Failure to launch – Page 2 of 2 – StartupSmart

“But the problem with Booking Angel was that restaurants would only pay when they got a reservation and they were only getting a few extra reservations a day. I knew that if I could generate a lot more traffic for them that they would pay a lot more.


“Then I found out about a business that was doing exactly what I wanted to do. That business was Groupon.


“So I spoke to the guys at (tech incubator) Pollenizer about what I’d learned and we set up Spreets.


“Booking Angel is still alive and making reservations, although no-one’s really driving it – but it’s still my baby and I’ll find it hard to let it go, which is one of the biggest problems business owners have, knowing when it’s time to let go of an idea.”


Amanda Falconer


One business owner who didn’t have the problem of walking away from a failed initiative is Amanda Falconer.


As she explained: “In my late 20s I had a business making pyjamas and bathrobes and started selling through David Jones and boutiques and doing reader offers with ACP Magazines (publisher of Cleo and Cosmopolitan).
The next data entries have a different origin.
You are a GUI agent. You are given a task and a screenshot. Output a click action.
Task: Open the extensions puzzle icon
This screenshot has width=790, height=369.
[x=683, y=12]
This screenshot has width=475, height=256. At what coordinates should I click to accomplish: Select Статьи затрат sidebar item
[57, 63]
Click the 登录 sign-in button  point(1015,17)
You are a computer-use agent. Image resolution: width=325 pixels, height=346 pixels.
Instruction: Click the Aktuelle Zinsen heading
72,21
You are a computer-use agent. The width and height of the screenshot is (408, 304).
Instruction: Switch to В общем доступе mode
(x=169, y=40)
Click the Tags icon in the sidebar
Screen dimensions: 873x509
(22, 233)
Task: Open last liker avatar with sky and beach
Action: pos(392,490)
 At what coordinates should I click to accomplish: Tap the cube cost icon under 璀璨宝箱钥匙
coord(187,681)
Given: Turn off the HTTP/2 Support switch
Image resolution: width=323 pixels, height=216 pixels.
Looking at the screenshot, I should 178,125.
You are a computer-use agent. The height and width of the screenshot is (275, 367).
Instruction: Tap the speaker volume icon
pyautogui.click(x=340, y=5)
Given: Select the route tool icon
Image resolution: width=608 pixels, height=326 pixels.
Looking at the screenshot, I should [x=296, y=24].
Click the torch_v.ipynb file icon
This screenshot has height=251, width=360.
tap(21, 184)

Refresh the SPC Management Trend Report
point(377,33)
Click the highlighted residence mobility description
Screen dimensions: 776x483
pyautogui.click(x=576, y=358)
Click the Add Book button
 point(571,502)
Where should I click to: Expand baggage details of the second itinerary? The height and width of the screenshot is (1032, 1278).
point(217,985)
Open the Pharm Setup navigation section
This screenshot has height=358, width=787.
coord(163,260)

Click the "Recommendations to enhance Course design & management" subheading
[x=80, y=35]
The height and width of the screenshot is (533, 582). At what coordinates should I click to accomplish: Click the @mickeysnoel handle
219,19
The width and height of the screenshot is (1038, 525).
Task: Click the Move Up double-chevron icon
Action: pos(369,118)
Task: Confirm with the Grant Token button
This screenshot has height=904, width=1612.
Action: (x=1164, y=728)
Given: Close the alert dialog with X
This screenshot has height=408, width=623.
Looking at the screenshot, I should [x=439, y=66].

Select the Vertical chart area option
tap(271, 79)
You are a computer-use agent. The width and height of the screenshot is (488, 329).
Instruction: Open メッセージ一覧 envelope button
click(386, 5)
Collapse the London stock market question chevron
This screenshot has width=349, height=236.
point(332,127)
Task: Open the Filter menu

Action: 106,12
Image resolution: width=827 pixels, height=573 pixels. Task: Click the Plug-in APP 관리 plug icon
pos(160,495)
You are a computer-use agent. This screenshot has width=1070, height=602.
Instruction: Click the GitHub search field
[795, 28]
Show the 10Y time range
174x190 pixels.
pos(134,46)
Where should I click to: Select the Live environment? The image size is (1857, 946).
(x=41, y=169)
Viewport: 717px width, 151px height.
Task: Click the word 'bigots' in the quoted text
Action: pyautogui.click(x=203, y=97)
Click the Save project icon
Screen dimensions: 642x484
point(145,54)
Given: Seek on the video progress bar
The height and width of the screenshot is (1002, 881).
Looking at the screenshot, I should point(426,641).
“Then Cosmo asked me to do a Valentine’s Day offer for some men’s boxer shorts. I didn’t understand the complexities of boxer shorts and they were a disaster, badly cut with a terrible design.


“I had loads of boxers left on my hands and Vinnies ended up inheriting a whole lot of badly shaped Valentine’s Day boxers that year.”


That experience and a couple of other bad decisions prompted Falconer to do some serious introspection about the future of the enterprise.


“I was managing everything about the business and I knew that if I wanted to go to the next level I would have to employ staff and expand what I was doing because I didn’t even have enough time to step away from the business to do a business plan.”


So she decided to fold the business and go back to full time employment.


Since then she has again braved the start-up world, establishing the Sydney Small Business Centre, a source of advice for small business owners.


Falconer says in her experience “if a business has a problem, nine times out of ten it’s a marketing problem.


“Usually the business owner is so involved in the business they can’t stand back and see what needs to be done to solve their problems. Usually they need to get outside assistance to help them over this hurdle,” she says.


She has some advice to entrepreneurs who might be struggling to recover from a business failure.


“My biggest thing was thinking I wasn’t good enough – that’s what held me back. But I knew more than I gave myself credit for,” she says.


“It’s also important to stick to your knitting – work out what you’re good at and stick to it. Don’t take every piece of work that walks through the door.


“It’s OK to turn away some business because it will allow you to focus on what you’re good at, which will ultimately drive the success of the business,” she advises.